> ARTICLE:
..........
Saddle Up!
In this post, I’ll be reviewing some existing methods for attaining well-behaved specular lighting. I’ll also cover a simple twist on these that fits better with current game lighting approaches and console memory constraints.
What do I mean by well-behaved? I’m talking about avoiding specular highlight shimmering on bumpy surfaces, as well as achieving the right appearance in the distance: the combined effect of these bumps as individual wrinkles and irregularities become too small to make out. Can we do all of this on a budget? Let’s hit the trail and find out!
The Good, the Bad and the Ugly
Some days it feels like those of us involved in videogame rendering are a bunch of cowboys: we play fast and loose with the laws of the land as we rush to get things up on screen in time, wrangling pixels along the way to produce the look that we (and our artists) want.
Lately we’ve been righting some wrongs by adopting linear lighting [1] and physically based shading models [2] – something even our more civilised neighbours in film have only recently been transitioning to (see other presentations from the same course). That’s all well and good, but before we get ahead of ourselves and start believing that the Wild West days are over, there’s another major area that we need to be tackling better: aliasing.
As Dan Baker rightly argues [3], aliasing is one key differentiator between us real-time folk and the offline guys. Whilst they can afford to throw more samples at the problem, heavy supersampling would be too slow for us. (Admittedly, I haven’t tried [4] in production, but I’m not expecting it to perform well on current consoles.) MSAA is also ineffective as it only handles edge aliasing, so under-sampling artefacts within shading will remain – specular shimmering being a prime example. Post-process AA (for which there are now many potential options [5]) isn’t really helpful either since it does nothing to address sharp highlights popping in and out of existence as the camera or objects move. Finally, you might think that temporal AA could be a solution, but that’s really just a poor man’s supersampling across frames, with added reliance on temporal coherency [6].
..........
> TO BE DONE:
1. Translate this sentence from the post on specular lighting into Spanish: "MSAA is also ineffective as it only handles edge aliasing, so under-sampling artefacts within shading will remain – specular shimmering being a prime example."
2. Resume the post on specular lighting, picking up right after its final sentence.
None of the material placed after this point has any part in the work here.
..........
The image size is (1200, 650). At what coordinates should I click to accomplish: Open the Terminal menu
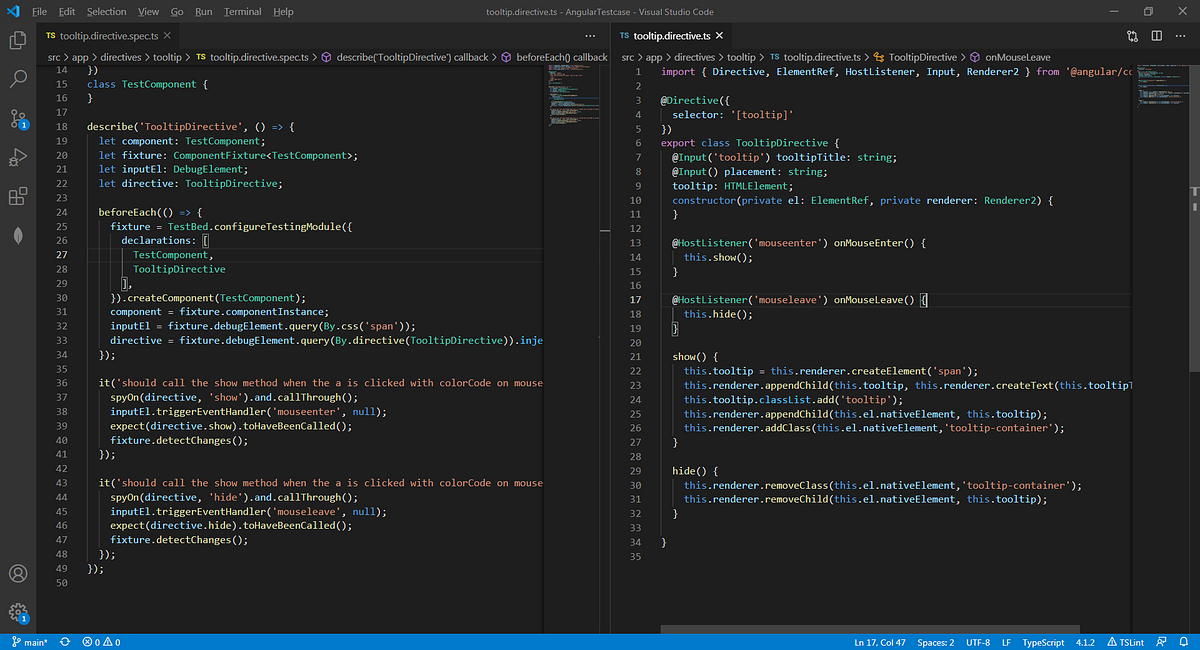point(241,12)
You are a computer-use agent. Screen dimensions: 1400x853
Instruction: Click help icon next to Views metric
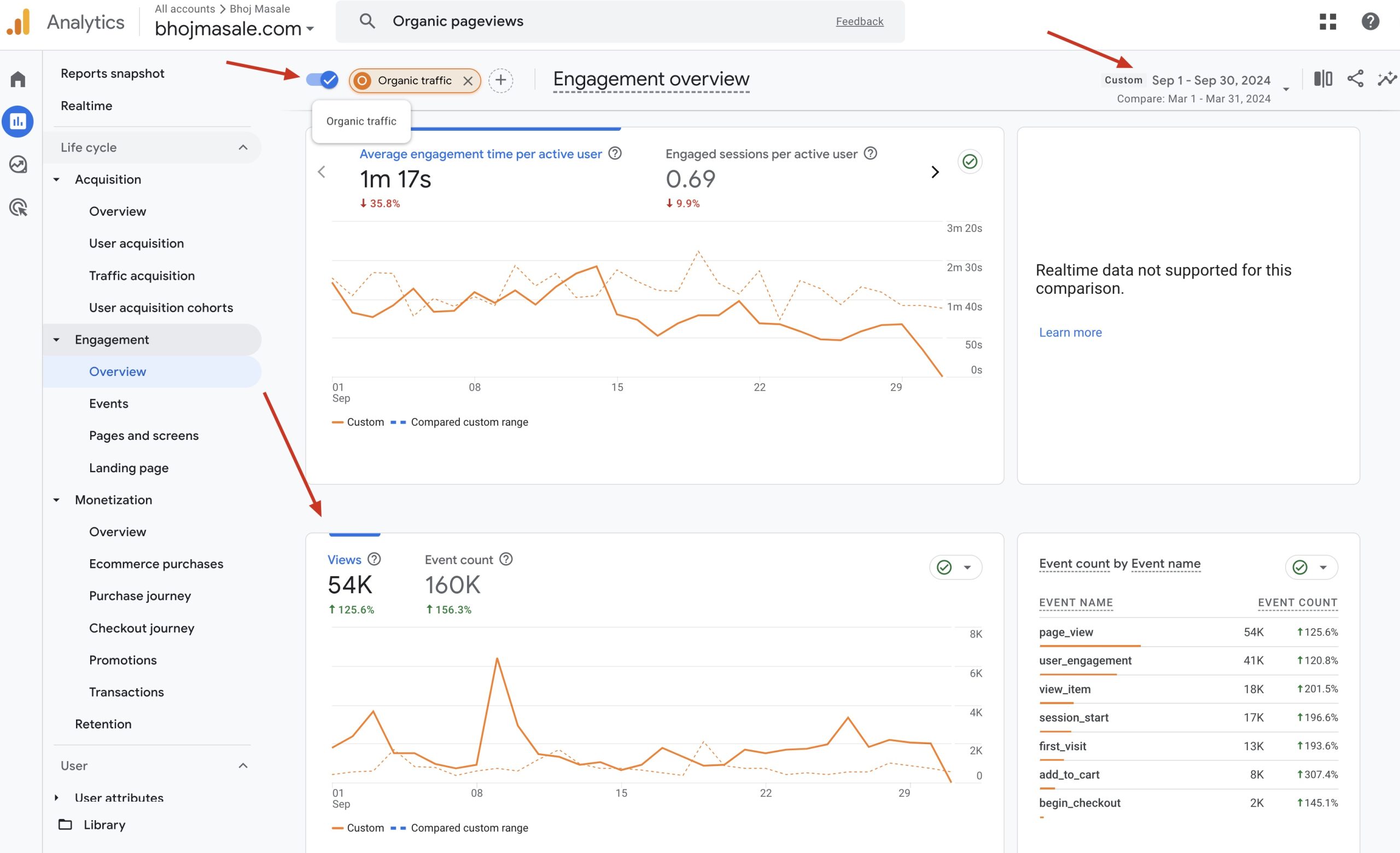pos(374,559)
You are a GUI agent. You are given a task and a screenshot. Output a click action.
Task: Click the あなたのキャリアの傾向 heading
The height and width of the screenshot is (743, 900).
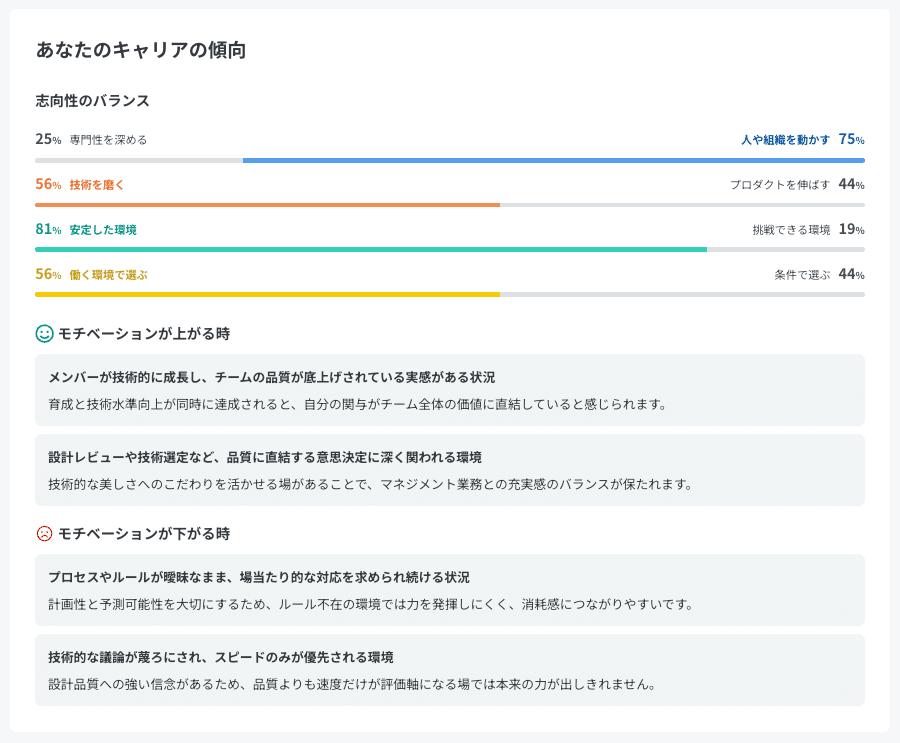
..........
> RESPONSES BY TASK:
1. MSAA tampoco resulta eficaz, ya que solo se ocupa del aliasing en los bordes, de modo que los artefactos de submuestreo dentro del sombreado persistirán; el parpadeo especular es un ejemplo destacado.

2.
In summary, the standard AA techniques we use in games are pretty hopeless for combating shimmering – particularly for higher specular powers – and none of them achieve the distance behaviour that we want either. Performance aside, I strongly suspect that even supersampling falls short in that case unless an obscene number of samples are used together with custom texture filtering, otherwise bump information will be averaged away. (Well, not entirely; more on this later.)
So, what other options do we have? At an earlier conference [7], Dan covered two workarounds commonly employed by developers: scaling down bumpiness or glossiness in the distance. The first is really wrong though, as it gives us the opposite of what we want: rather than a bumpy surface looking duller when further from the camera, flattening the normal map leads to a more glossy appearance! Instead, reducing the specular power is – to a first approximation – the right thing to do. Although it’s something that needs to be tweaked on a case-by-case basis and doesn’t work correctly for normal maps with both bumpy and flat areas, it’s still better than simply living with aliasing or avoiding high powers altogether. I should add that texture-space lighting also gets a mention, but it’s another heavyweight alternative with its own set of problems, so I won’t discuss it further here. (The idea of marrying this with a dynamic virtual texture cache boggles my mind though!)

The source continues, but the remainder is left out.